ONE Google hit disproves this bullshit
Item: 'There are more Black men of college age in jail than in college.' It ain't necessarily so - popular myths about African Americans
Essence, March, 1995 by George E. Jordan
Take the one about there being more Black men of college age in jail than in college. The truth is that there are more African-American men in college--517,000 as recently as 1991 in undergraduate, graduate and professional schools--than Black men and women combined in state and federal jails. In fact, the proportion of Black male high-school graduates enrolling in college, about 30 percent, has held steady for at least three decades.

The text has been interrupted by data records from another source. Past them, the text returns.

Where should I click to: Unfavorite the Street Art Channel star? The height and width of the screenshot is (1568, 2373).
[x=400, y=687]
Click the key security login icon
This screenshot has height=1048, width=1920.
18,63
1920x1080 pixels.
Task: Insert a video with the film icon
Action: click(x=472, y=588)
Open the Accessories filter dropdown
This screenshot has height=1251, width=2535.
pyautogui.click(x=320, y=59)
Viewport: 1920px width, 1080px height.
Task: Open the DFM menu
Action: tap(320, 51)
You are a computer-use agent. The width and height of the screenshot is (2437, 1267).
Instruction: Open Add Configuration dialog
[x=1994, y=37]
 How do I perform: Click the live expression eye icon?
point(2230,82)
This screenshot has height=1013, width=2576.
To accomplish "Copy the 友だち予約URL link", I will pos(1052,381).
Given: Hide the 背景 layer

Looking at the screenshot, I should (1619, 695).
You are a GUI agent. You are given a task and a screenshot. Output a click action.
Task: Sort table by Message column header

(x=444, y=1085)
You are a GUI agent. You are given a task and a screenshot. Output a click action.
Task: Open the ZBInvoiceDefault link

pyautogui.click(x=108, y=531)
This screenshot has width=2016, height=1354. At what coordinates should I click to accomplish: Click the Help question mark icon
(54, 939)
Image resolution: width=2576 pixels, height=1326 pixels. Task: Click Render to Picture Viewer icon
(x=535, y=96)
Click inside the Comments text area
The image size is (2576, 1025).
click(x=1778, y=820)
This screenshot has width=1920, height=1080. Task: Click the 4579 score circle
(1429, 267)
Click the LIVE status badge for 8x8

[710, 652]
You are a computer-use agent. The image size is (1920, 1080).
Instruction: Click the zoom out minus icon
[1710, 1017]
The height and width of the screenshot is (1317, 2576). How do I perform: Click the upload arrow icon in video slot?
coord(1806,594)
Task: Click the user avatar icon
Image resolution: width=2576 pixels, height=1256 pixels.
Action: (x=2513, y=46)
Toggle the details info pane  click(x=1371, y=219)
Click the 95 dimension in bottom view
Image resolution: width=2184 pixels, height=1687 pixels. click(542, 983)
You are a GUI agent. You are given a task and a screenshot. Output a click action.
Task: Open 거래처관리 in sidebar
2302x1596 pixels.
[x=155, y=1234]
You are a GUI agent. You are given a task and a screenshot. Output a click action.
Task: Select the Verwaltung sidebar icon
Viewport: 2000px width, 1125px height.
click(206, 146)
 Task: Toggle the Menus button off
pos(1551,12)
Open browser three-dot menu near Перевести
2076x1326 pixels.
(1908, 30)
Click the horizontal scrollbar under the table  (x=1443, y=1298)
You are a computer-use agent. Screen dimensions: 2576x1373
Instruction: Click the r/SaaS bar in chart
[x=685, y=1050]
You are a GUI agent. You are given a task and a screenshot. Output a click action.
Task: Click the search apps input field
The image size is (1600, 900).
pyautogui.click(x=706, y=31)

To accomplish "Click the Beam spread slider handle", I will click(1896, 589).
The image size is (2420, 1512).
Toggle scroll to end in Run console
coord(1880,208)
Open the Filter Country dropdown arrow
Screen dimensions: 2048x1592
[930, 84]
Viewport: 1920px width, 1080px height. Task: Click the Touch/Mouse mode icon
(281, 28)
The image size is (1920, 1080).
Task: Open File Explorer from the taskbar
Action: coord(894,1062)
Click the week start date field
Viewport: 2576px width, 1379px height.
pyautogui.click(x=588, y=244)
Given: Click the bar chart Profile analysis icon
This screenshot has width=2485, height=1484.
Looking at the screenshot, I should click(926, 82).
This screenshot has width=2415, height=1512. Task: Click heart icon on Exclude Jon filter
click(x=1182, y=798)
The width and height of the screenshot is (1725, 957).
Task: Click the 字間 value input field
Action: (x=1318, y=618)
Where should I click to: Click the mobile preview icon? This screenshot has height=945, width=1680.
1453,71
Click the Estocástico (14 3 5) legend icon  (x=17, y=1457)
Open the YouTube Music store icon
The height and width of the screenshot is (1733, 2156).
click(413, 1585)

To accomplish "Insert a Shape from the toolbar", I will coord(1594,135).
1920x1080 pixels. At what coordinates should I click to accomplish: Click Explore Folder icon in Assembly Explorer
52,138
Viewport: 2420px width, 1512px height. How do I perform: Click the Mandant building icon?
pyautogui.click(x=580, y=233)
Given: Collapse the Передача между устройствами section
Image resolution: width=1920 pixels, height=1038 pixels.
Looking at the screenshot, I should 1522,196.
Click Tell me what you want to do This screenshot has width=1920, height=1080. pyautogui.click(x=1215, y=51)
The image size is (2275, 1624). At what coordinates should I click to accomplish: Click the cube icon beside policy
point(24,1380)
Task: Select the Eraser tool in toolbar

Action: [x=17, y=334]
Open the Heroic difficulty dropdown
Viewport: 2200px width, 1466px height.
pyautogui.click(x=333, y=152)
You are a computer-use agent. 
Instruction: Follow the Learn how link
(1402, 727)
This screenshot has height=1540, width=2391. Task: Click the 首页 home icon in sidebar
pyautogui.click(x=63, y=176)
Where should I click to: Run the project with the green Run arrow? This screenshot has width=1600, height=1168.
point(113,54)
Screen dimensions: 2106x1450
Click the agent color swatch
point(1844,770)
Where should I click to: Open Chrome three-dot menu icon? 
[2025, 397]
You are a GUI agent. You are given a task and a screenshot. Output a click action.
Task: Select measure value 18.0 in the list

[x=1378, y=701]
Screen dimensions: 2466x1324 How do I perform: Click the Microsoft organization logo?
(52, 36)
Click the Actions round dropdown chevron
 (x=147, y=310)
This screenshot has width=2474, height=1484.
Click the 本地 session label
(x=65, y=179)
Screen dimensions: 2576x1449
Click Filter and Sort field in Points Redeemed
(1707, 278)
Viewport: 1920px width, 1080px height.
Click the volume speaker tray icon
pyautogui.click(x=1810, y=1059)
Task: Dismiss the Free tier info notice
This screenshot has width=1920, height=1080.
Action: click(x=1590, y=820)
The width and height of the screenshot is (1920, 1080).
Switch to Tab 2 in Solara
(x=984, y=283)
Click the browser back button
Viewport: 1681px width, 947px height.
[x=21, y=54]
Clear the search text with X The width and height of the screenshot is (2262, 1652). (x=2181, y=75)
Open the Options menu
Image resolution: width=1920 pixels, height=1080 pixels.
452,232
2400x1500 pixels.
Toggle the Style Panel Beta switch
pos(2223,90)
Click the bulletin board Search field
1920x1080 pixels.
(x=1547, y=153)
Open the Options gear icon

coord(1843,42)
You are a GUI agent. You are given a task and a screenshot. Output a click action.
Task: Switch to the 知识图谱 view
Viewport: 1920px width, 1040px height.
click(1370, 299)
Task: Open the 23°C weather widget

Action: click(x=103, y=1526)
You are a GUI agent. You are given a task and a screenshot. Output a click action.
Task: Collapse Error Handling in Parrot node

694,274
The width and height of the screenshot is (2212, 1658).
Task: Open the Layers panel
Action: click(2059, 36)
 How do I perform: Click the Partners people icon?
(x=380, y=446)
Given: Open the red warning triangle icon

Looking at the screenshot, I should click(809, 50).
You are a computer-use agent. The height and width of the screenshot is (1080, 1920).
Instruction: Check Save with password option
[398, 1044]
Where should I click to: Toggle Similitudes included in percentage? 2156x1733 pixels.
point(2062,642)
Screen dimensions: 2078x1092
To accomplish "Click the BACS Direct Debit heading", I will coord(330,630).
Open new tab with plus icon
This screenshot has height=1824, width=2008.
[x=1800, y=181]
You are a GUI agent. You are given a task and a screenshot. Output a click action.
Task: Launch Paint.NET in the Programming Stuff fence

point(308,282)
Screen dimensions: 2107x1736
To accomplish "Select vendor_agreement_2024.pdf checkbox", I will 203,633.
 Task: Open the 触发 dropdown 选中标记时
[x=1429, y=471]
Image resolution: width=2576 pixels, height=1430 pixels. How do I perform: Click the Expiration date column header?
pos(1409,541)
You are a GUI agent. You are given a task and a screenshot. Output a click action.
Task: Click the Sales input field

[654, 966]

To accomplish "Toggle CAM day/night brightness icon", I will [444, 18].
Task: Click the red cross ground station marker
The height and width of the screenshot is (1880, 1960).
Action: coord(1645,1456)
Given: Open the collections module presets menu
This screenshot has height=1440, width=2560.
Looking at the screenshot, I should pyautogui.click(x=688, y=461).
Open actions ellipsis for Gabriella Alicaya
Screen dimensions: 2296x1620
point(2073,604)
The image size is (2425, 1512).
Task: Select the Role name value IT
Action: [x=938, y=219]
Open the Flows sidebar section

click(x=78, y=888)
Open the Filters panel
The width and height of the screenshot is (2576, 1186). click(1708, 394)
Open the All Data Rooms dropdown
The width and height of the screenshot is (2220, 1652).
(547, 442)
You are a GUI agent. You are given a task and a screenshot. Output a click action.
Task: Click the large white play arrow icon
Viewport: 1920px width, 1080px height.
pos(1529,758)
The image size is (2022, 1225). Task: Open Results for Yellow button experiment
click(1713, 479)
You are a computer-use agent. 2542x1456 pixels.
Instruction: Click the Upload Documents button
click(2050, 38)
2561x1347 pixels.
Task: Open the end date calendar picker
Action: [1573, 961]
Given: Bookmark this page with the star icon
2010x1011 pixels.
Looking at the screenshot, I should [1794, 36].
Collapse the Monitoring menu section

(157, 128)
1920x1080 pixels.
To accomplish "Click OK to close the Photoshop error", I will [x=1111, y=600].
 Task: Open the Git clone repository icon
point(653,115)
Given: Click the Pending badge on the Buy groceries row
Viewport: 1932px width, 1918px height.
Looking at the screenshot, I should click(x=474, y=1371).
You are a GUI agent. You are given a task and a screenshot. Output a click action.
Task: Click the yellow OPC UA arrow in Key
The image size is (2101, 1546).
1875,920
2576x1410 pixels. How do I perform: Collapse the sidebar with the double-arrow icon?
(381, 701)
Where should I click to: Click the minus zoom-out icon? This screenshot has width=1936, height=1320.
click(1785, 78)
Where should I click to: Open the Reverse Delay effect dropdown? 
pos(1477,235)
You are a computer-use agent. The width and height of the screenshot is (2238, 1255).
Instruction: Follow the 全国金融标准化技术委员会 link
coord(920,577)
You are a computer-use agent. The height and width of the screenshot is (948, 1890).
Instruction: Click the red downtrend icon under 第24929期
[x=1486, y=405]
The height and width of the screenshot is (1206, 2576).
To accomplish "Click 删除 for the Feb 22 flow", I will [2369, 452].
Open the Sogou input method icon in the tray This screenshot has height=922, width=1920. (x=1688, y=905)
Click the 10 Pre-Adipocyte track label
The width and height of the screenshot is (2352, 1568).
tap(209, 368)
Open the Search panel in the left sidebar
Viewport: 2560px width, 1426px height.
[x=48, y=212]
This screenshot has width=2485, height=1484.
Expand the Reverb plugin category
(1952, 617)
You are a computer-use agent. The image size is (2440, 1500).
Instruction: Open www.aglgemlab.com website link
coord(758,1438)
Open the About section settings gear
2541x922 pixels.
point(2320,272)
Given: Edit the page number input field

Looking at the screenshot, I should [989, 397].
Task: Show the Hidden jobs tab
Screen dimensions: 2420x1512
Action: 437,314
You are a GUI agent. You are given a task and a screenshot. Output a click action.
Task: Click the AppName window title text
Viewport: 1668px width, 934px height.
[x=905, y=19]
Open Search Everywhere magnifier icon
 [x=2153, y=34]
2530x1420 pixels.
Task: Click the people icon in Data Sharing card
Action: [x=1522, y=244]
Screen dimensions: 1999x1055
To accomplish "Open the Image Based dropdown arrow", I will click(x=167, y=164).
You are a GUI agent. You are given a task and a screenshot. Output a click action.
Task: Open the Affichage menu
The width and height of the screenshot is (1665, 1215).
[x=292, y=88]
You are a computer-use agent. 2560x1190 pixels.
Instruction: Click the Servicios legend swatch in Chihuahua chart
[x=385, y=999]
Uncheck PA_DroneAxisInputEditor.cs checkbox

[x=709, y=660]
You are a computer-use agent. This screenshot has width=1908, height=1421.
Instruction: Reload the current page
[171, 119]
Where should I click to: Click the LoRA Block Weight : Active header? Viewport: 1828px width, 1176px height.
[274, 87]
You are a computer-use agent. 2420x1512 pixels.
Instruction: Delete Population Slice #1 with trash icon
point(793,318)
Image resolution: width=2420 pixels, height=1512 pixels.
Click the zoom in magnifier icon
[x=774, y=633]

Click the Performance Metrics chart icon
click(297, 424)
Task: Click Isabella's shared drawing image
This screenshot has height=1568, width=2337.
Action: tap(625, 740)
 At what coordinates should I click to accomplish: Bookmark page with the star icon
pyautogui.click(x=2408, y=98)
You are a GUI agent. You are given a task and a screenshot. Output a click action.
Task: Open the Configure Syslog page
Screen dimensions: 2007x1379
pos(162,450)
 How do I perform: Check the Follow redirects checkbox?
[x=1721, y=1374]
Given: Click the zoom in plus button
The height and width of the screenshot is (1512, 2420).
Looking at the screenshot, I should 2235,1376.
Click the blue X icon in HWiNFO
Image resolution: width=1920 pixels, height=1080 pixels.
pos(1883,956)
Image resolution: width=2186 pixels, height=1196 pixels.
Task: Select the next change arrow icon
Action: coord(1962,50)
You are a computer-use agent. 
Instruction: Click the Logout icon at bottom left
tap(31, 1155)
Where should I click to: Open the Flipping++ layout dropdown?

In 1991 about 478,100 of all Black male college students were undergraduates attending four-year college. On the other hand, federal statistics show there were 395,245 Black males and females in state and federal prisons in 1991. Even if you include the number of Black men in custody--that is, free on bond awaiting trial or on probation--it probably would not exceed the number of brothers enrolled in institutions of higher learning. So the next time you hear somebody share that piece of misinformation, set her straight.
IN 2000, it was 476k to 179,000
Byron Williams needs to either do his research better or stop playing sociologist. Because it's clear he doesn't have a fucking clue as to what black people really do. Most graduate high school, most do not go to jail, most work for a living. But once again, another negative, uniformed article about the problems with black men gets a hearing.